→ **WHAT TO DO**
Leave the pictures out. Retype exactly the lines below from the one containing "Task: Click Reverse" through the one containing "Viewport: 1689px width, 846px height.", and no others.

→ **EXCERPTED RECORDS**
[Start of section]
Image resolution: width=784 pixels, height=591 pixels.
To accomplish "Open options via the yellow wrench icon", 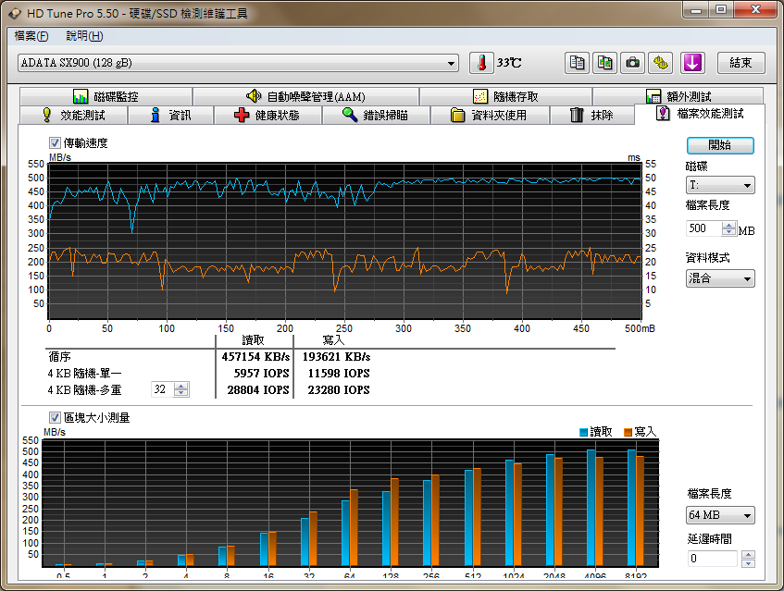I will point(660,63).
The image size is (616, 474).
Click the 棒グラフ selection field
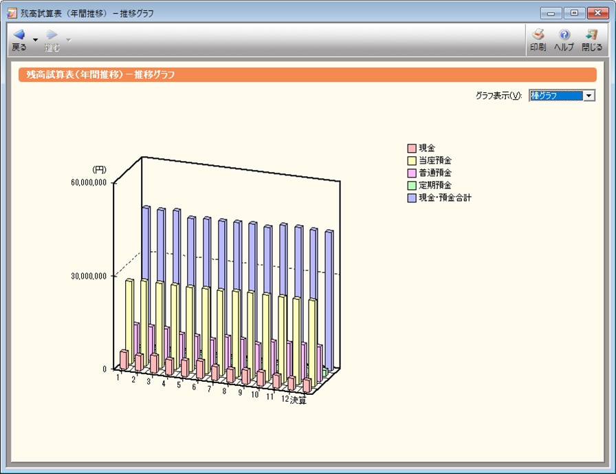click(x=556, y=96)
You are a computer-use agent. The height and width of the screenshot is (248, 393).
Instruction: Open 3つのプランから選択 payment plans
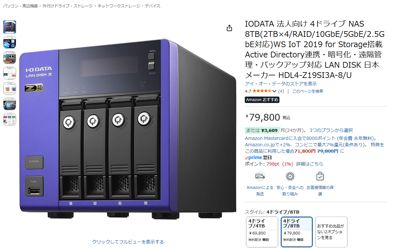[x=331, y=130]
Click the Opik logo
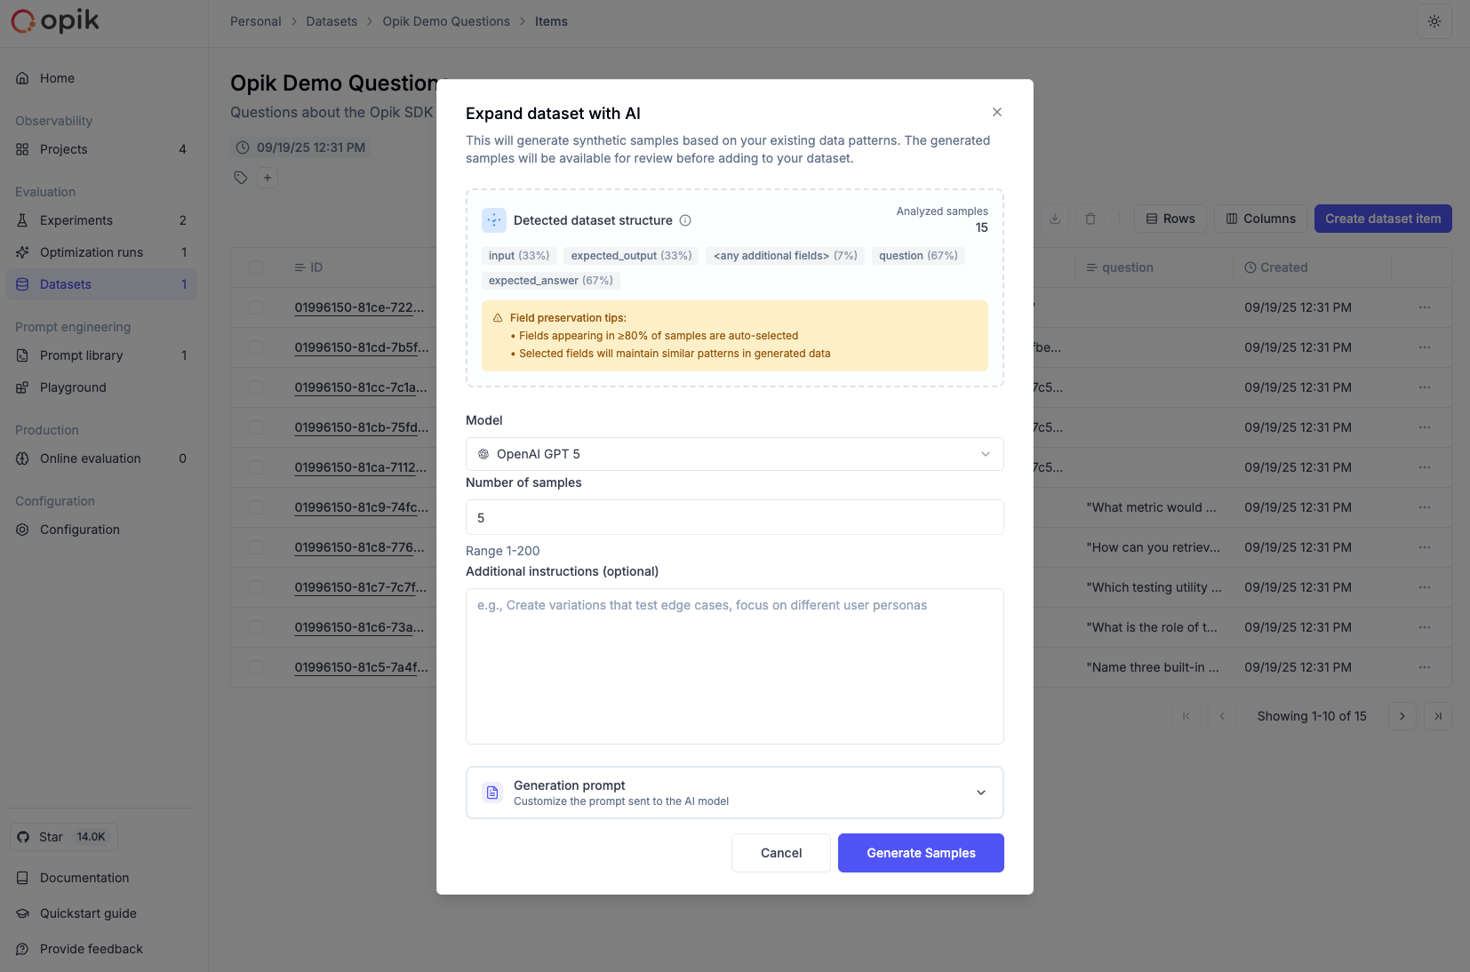 tap(55, 21)
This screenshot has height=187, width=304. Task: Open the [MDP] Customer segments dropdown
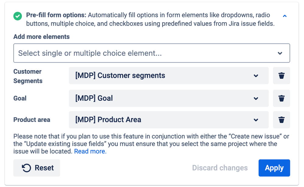pos(164,76)
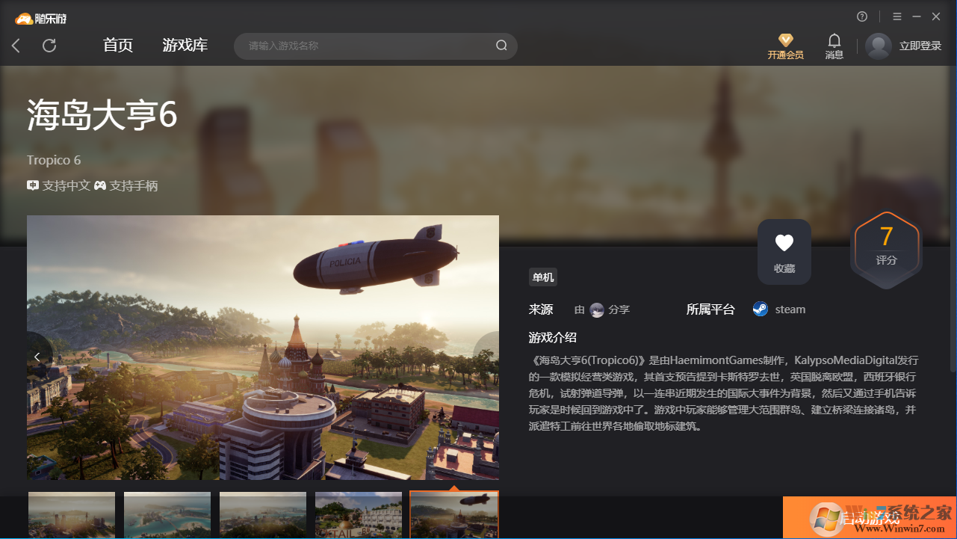The image size is (957, 539).
Task: Switch to the 游戏库 tab
Action: [185, 45]
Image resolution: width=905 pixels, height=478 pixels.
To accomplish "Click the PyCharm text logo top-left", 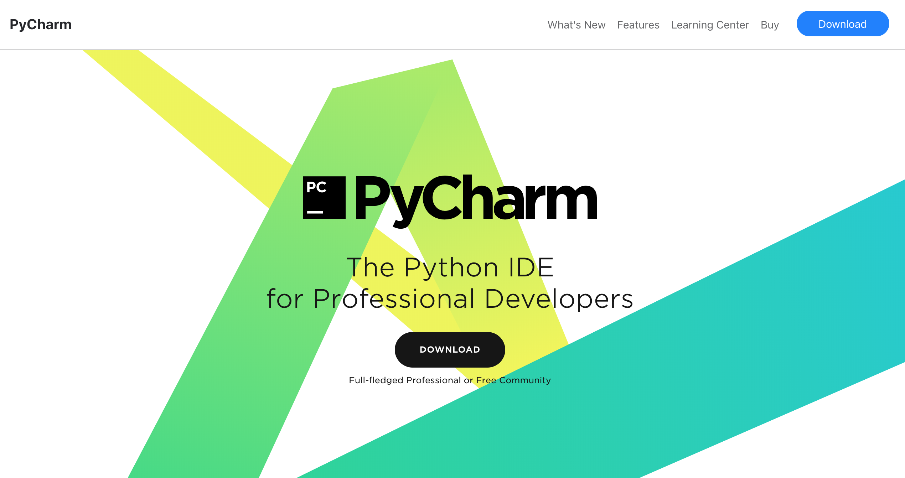I will [41, 25].
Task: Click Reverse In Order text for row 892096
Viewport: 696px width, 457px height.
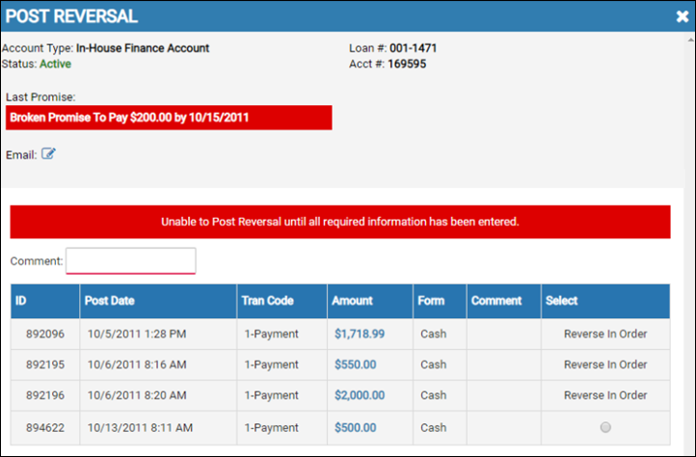Action: [x=605, y=334]
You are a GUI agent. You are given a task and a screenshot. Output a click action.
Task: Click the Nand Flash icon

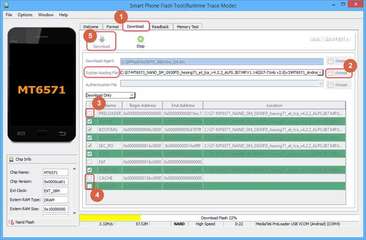12,222
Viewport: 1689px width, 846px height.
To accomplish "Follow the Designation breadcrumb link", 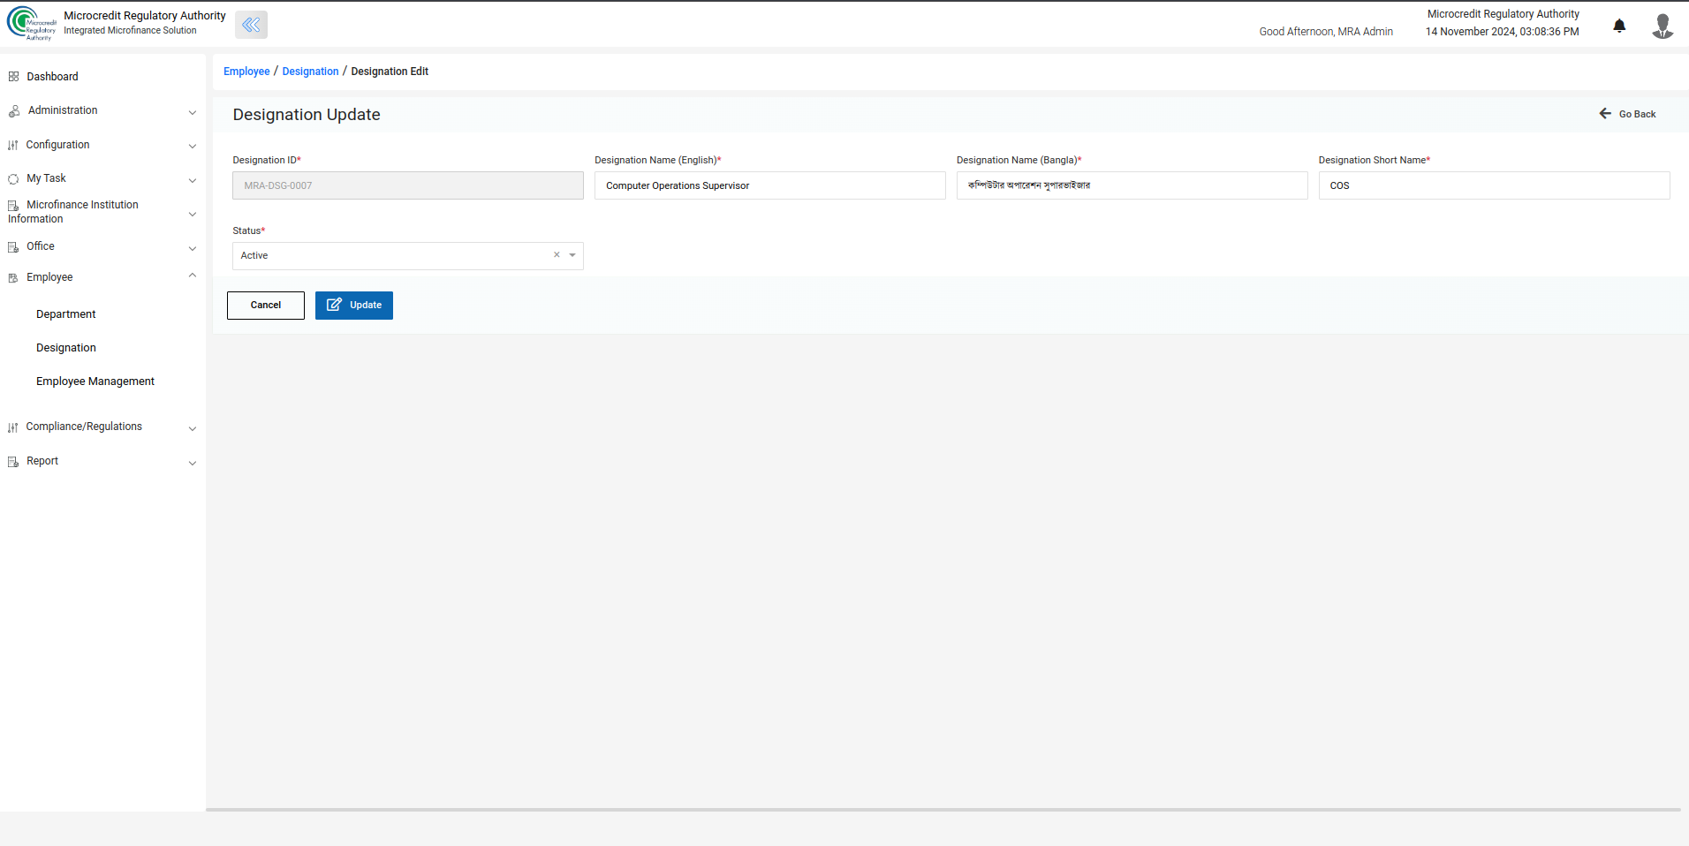I will click(x=310, y=72).
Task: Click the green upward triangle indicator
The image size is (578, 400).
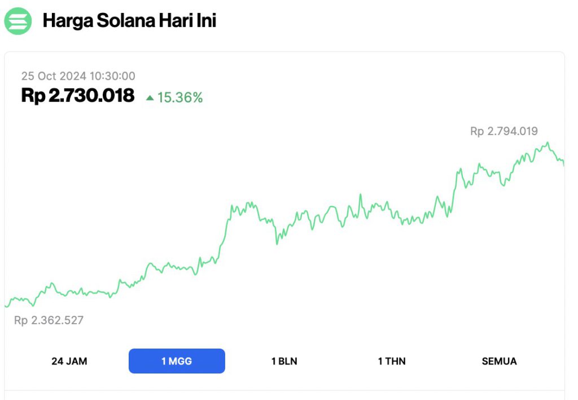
[End of section]
→ **ANSWER BELOW**
Task: Click Reverse In Order text for row 892096
Viewport: 696px width, 457px height.
Action: [x=605, y=334]
You are a GUI agent. You are given a task and a screenshot. Output a click action.
Task: Click the Nand Flash icon

12,222
Viewport: 1689px width, 846px height.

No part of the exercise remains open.